Im Gegenteil: Es müßte gerade durch diesen Bundestag akzeptiert werden, daß er damit einen Beitrag geleistet hat, die Verletzung des Artikels 21 Grundgesetz zu verhindern. Das Grundgesetz akzeptiert in bestimmten Situationen zivilen Ungehorsam.

Sie werden auch berücksichtigen müssen, daß das Verwaltungsgericht in Berlin eine Woche später entschied, daß tatsächlich nicht die PDS für eine eventuelle Steuerforderung haftet und deshalb die Vollstreckung gegen sie unzulässig war.

Aber eine Woche früher sollte die Vollstreckung stattfinden, die mit rechtlichen Mitteln an diesem Tage nicht mehr zu stoppen war. Der Hungerstreik hat dazu geführt, daß das Ganze öffentlich wurde, daß breit darüber diskutiert werden konnte und die Berliner Finanzverwaltung sich beherrschte, indem sie nur einen Teil ihrer angeblichen Forderungen beim Bundestag pfändete und nicht das gesamte Eigentum der Partei einschließlich der materiellen Basis ihrer politischen Tätigkeit.
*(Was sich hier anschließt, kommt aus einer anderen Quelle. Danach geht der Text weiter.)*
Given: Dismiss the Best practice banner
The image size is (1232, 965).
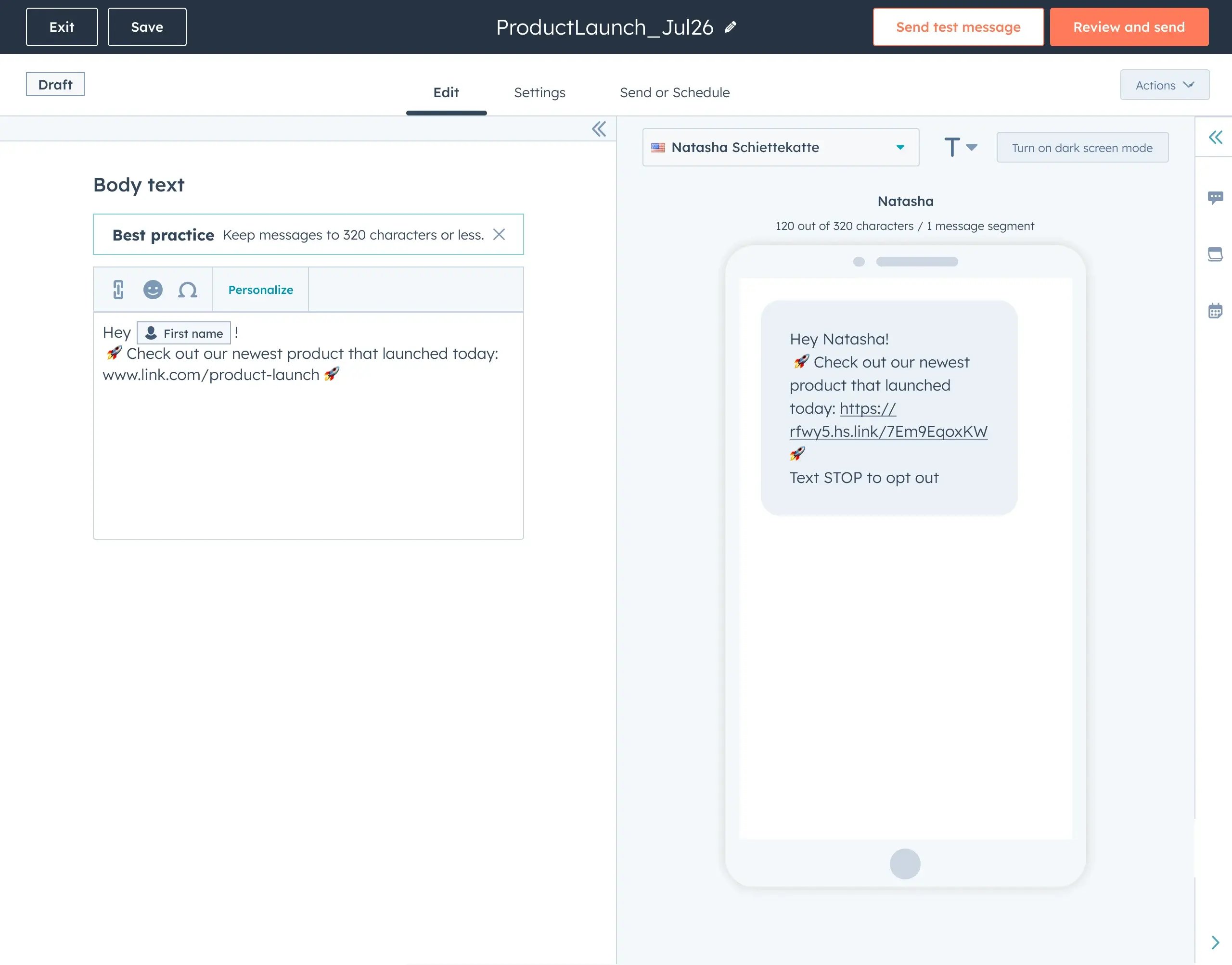Looking at the screenshot, I should 499,234.
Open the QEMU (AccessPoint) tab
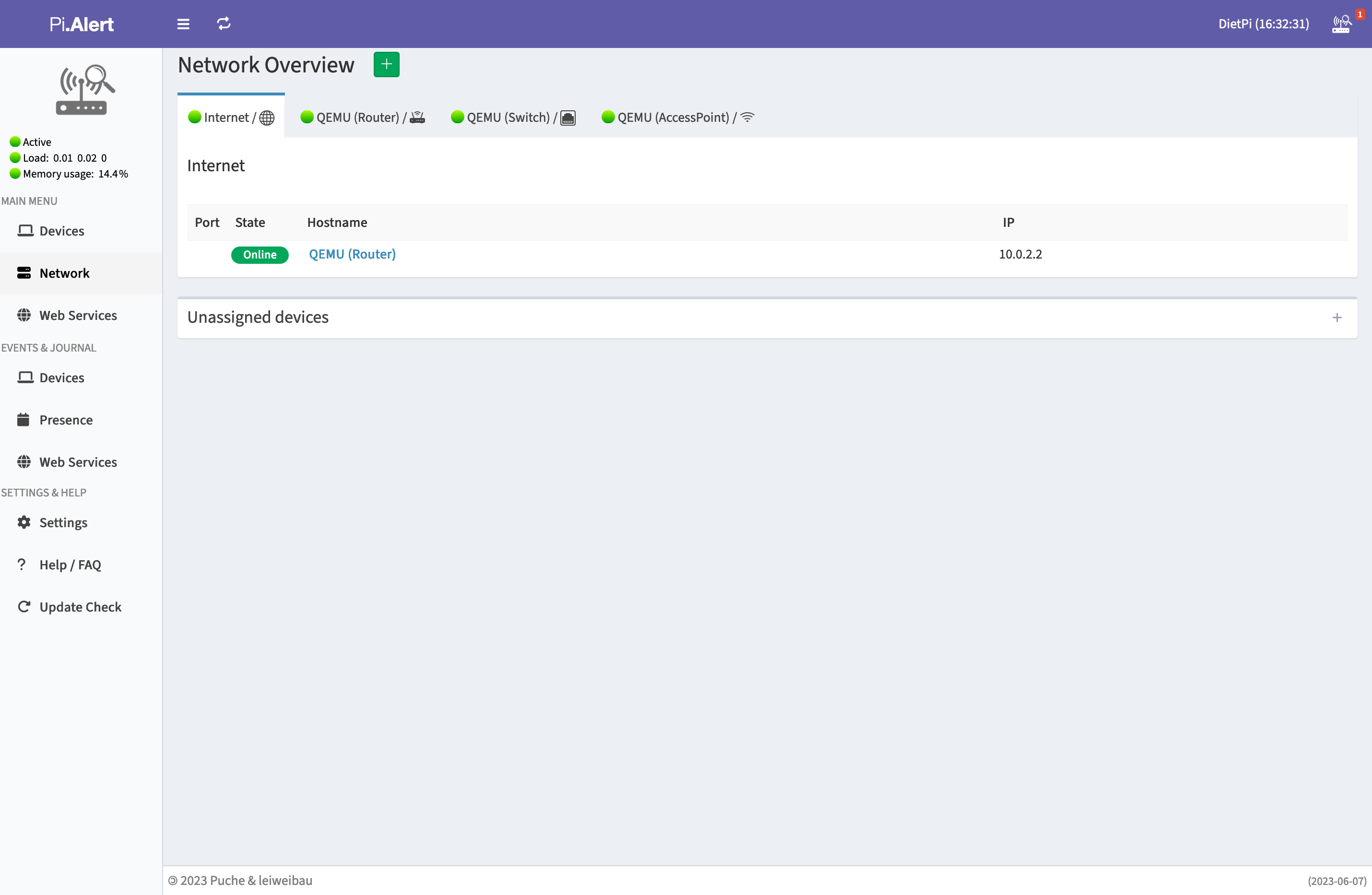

Damit solche Versuche gegen eine zugelassene und durch Wahlen auf demokratische Art und Weise bestätigte Partei nie wieder unternommen werden, sollte auch der Bundestag ein Zeichen setzen. Dazu würde gehören, den gewaltfreien Protest von Gregor Gysi und anderen zu akzeptieren, ihn als einen Akt zur Erhaltung der Rechtsordnung und der demokratischen Strukturen der Bundesrepublik anzusehen und deshalb der Aufhebung seiner Immunität nicht zuzustimmen.

Die Immunität hat ja gerade den Zweck, die Strafverfolgung für politisches Handeln zu verhindern. Und bevor Sie Gregor Gysi wegen seines gewaltfreien Protestes der Strafverfolgung aussetzen, sollten Sie sich auch noch überlegen, was Sie möglicherweise in einer solchen Situation zugunsten Ihrer Partei und des Grundgesetzes getan hätten.